### [Action item]
Retype the material that follows exactly, limited to the lines from the one with "This screenshot has height=430, width=799." through the one with "Trash in the", and keep out all pictures.

### [Material for the task]
=-=-=
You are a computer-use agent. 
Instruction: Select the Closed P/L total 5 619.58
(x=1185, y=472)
=-=-=
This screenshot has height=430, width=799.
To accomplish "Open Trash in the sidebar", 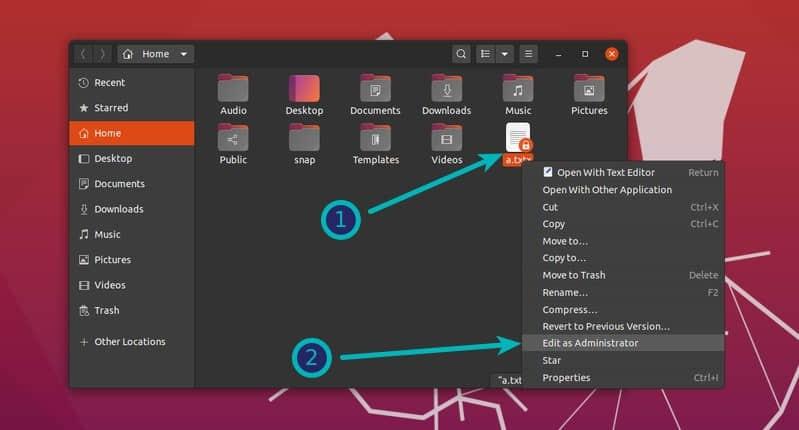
=-=-=
### [Response area]
This screenshot has height=430, width=799.
To accomplish "Open Trash in the sidebar", 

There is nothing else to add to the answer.